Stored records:
--*--
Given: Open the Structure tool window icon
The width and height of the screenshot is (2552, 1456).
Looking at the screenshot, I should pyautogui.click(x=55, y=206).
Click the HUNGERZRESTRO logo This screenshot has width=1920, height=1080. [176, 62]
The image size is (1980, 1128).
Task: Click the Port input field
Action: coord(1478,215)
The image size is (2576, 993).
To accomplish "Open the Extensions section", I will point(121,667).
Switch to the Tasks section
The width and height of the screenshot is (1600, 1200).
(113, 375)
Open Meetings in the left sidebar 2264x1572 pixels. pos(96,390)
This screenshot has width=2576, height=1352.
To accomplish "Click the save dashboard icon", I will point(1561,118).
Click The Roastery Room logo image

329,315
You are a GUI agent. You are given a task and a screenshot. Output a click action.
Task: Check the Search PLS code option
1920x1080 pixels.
--*--
▶ **PROBLEM**:
Every entry above should be transcribed exactly and in full.

▶ **FINISHED TASK**:
Given: Open the Structure tool window icon
The width and height of the screenshot is (2552, 1456).
Looking at the screenshot, I should pyautogui.click(x=55, y=206).
Click the HUNGERZRESTRO logo This screenshot has width=1920, height=1080. [176, 62]
The image size is (1980, 1128).
Task: Click the Port input field
Action: coord(1478,215)
The image size is (2576, 993).
To accomplish "Open the Extensions section", I will point(121,667).
Switch to the Tasks section
The width and height of the screenshot is (1600, 1200).
(113, 375)
Open Meetings in the left sidebar 2264x1572 pixels. pos(96,390)
This screenshot has width=2576, height=1352.
To accomplish "Click the save dashboard icon", I will point(1561,118).
Click The Roastery Room logo image

329,315
You are a GUI agent. You are given a task and a screenshot. Output a click action.
Task: Check the Search PLS code option
1920x1080 pixels.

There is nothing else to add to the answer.